Atomic Force Microscopy Investigation of Poly[( R )‐3‐hydroxybutyrate] Lamellar Single Crystals: Relationship between Molecular Weight and Enzymatic Degradation Behavior

Enzymatic degradation behavior of a lamella of single crystals of poly( R )‐3‐hydroxybutyrate (P(3HB)) with an extracellular polyhydroxybutyrate (PHB) depolymerase purified from Alcaligenes faecalis T1 has been investigated by atomic force microscopy (AFM) in order to obtain further information for the chain packing state of P(3HB) in a lamellar single crystal. Two kinds of P(3HB) single crystals with different molecular weights, denoted respectively as H‐ and L‐P(3HB) for high and low molecular weights, respectively, were prepared. The enzymatic treatment was conducted for P(3HB) single crystals adsorbed on a surface of highly ordered pyrolytic graphite. The enzymatic degradation of both P(3HB) single crystals generates several crevices crosswise across the crystal at an early stage. Subsequently, the enzymatic degradation yields numbers of cracks lengthwise along the crystal. In addition to these common features, the interval between cracks crosswise across a lamella in H‐P(3HB) single crystal is longer than that in L‐P(3HB) single crystal, and each crack has V‐shaped and rectangular shaped morphology for H‐ and L‐P(3HB) single crystals, respectively.
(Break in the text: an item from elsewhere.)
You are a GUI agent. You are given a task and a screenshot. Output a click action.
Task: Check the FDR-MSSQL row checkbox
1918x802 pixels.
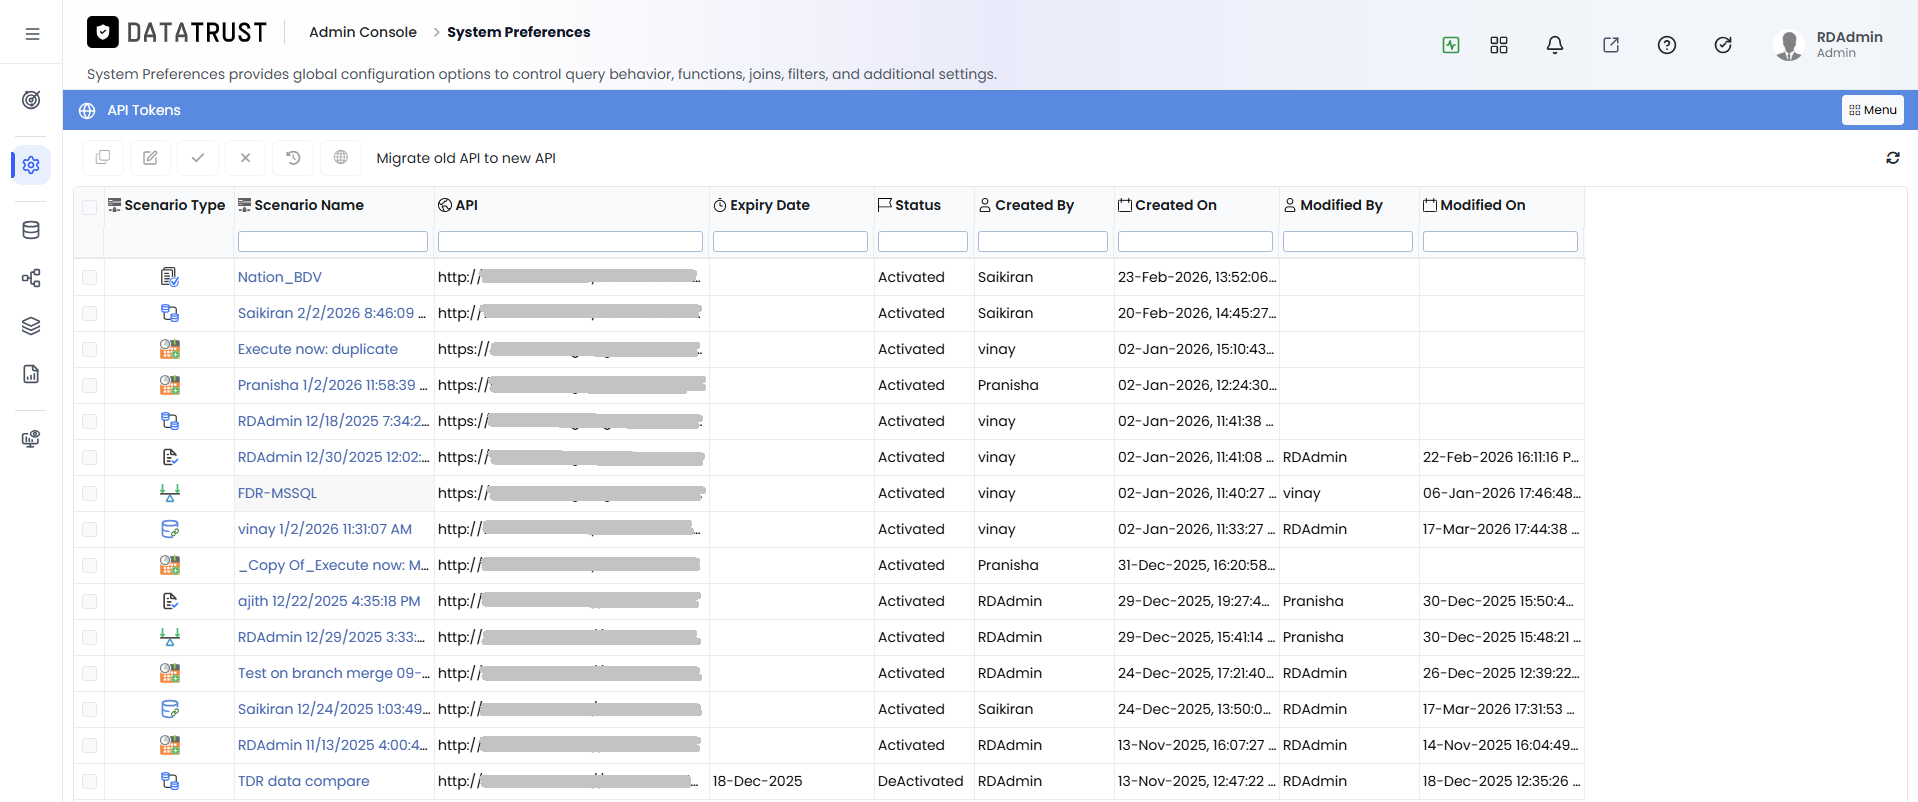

Based on these results, it is concluded that a lamella of P(3HB) single crystal has straight degradation pathways, that may correspond to a switchboard region, along the long axis of the crystal, independent of molecular weight of P(3HB) samples, and that a H‐P(3HB) single crystal has broader degradation pathways with longer intervals crosswise across the crystal than a L‐P(3HB) single crystal.